Das Booklet ist überaus sorgfältig gearbeitet, und fast ganz ohne Druckfehler. Ein einziges Versehen soll angemerkt werden: Im Psalmvers zur Communio Dicit Dominus: implete hydrias (Tr. 8) muß im Booklet am Anfang der zweiten Hälfte vor auditam ein et ergänzt werden, das auch gesungen wird. Das Booklet enthält je ein Photo der Schola Gregoriana Monacensis und des Aufnahmeortes, außerdem das Notenbild von fünf Gesängen aus vier verschiedenen diastematischen und einer adiastematischen Handschrift, die einen Eindruck von der unterschiedlichen handschriftlichen Überlieferung geben.

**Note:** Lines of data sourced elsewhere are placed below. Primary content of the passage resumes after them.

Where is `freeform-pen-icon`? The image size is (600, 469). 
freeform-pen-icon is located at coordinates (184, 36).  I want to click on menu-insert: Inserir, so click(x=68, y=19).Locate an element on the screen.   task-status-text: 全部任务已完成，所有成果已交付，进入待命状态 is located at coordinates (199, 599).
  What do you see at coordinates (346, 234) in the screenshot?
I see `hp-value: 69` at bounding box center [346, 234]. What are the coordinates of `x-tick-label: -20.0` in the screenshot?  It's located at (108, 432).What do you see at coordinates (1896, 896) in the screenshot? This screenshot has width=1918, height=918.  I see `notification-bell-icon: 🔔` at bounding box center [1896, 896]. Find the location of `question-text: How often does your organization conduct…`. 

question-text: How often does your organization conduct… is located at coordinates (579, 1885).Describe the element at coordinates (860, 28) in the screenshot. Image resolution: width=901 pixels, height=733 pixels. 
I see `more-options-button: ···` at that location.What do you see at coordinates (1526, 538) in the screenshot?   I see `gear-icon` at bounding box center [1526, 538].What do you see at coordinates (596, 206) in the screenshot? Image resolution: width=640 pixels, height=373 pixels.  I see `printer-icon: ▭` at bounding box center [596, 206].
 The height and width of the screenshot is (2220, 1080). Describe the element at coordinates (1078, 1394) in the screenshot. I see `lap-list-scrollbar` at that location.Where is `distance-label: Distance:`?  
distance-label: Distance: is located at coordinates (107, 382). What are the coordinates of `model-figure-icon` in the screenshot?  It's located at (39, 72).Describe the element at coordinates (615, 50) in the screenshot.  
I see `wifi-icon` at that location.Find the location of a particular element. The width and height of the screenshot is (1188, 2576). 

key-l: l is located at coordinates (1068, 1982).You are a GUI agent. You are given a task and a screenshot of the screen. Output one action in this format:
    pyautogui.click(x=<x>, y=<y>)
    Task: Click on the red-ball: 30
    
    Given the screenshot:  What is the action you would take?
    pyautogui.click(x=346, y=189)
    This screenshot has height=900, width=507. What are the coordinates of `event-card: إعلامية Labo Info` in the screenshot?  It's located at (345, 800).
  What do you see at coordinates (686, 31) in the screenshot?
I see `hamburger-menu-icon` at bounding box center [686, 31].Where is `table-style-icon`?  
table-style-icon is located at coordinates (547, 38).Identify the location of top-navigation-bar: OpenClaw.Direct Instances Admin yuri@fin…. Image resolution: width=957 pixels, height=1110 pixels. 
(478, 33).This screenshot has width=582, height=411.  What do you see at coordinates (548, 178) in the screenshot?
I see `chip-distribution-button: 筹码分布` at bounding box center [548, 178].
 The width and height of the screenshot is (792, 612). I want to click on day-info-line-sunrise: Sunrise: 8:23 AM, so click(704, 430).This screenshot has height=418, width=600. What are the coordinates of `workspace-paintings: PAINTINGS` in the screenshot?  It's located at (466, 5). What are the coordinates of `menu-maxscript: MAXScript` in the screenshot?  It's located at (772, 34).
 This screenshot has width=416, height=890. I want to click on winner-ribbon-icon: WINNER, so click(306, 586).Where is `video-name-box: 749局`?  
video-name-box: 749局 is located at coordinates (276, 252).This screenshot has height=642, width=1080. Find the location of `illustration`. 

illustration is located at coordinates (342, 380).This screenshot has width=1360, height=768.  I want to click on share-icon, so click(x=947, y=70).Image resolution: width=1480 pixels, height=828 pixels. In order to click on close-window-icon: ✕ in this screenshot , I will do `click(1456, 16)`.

Die Aufnahme ist eine wichtige Etappe in der fortschreitenden CD-Aufnahme aller Gesänge des Graduale Novum. Sie ist sehr hörenswert, sowohl als schlüssige Interpretation der in den Handschriften überlieferten Gesänge, als auch in der hohen Qualität der gesanglichen Ausführung durch die Gesamtgruppe und die verschiedenen Solisten, deren Namen im Booklet bei jedem Gesang angegeben sind.